## Work instructions
Transcribe the part of the continuation-passing evaluation text below that opens with the words containing "counter = [arglen]" and closes with "flock.release()", keeping every character the same.

The argument thread will send 1 to the outer continuation, never giving anything to (+ [] 1), and the parent thread will hang forever waiting for that slot to be filled. So, we can't allow the parent thread to block. To fix this, we don't privilege the parent thread. It becomes just another argument evaluator, whose sole speciality is the ability to call join() to cleanup all the other threads eventually. Instead, every initial continuation checks to see whether it filled in the last argument slot, and if so, it evaluates the function body. This means that the thread that began a computation may not be the same thread that completes it- the continuation can get picked up by a different thread, and the parent may end up swapped out for one of its children. This version of cps_map_eval takes care of that:


def cps_map_eval(k,v,*x):
    """
    Evaluates the elements of an argument list,
    creating continuations that will assign values
    to the correct indices in the evaluated list.
    """
    arglen = len(x)
    if arglen == 0: return k([])

    counter = [arglen]
    finished = Event()
    flock = Lock()
    argv = [None]*arglen

    def assign_val(i,val):
        argv[i] = val
        flock.acquire()
        counter[0] -= 1
        flock.release()
        if counter[0] == 0:
            finished.set()
            return k(argv)

    def reassign(i,val):
        finished.wait()
        new_argv = argv[:]
        new_argv[i] = val
        return k(new_argv)

    def arg_thread(i,ax):
        eval(ax,v,ArgK( lambda val: assign_val(i,val),
                        lambda val: reassign(i,val)))

    threads = [Thread(target=arg_thread,args=(i,ax))
                 for i, ax in enumerate(x[:-1])]

    for t in threads: t.start()

    def arg_k(val):
        r = assign_val(-1,val)
        for t in threads: t.join()
        return r

    return Tail(x[-1],v,
            ArgK(arg_k, lambda val: reassign(-1,val)))

We're getting closer. All of the previous examples will now behave properly. But this one won't:


((vau () % (+ (return 1)
              ((vau () % (par (return 1)
                              (return 2)))))))

      The first argument slot is never filled. The first thread to return to the second argument slot fills in its value and terminates. And the second thread to return to the second argument slot then waits for the first one to be filled. And it will wait forever, that one blocked thread preventing the program from terminating.

## Information given
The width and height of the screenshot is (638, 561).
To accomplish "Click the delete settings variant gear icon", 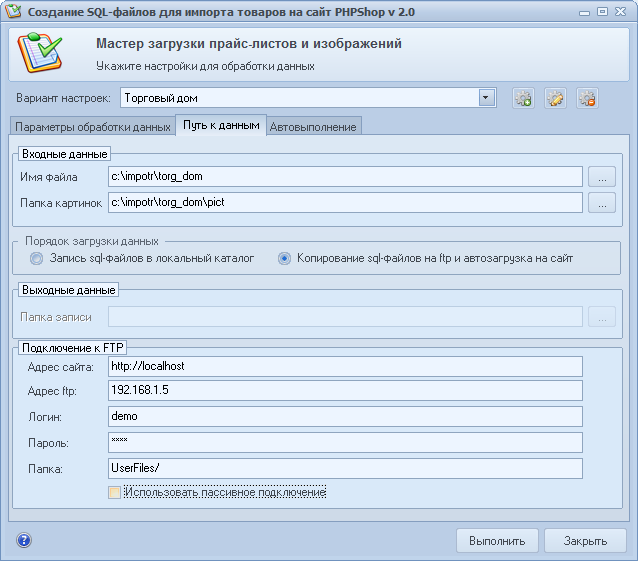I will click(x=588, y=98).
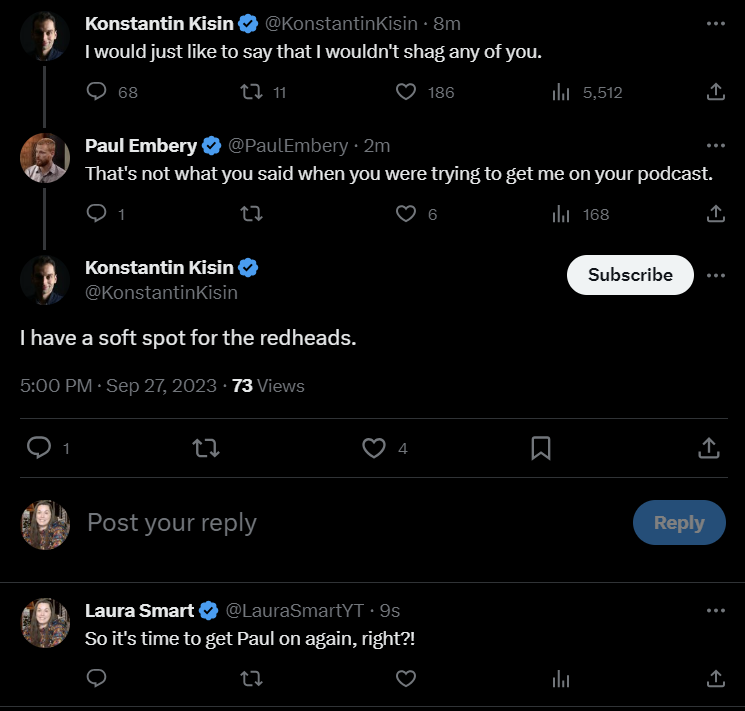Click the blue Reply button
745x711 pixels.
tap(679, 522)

## Right answer
counter = [arglen]
    finished = Event()
    flock = Lock()
    argv = [None]*arglen

    def assign_val(i,val):
        argv[i] = val
        flock.acquire()
        counter[0] -= 1
        flock.release()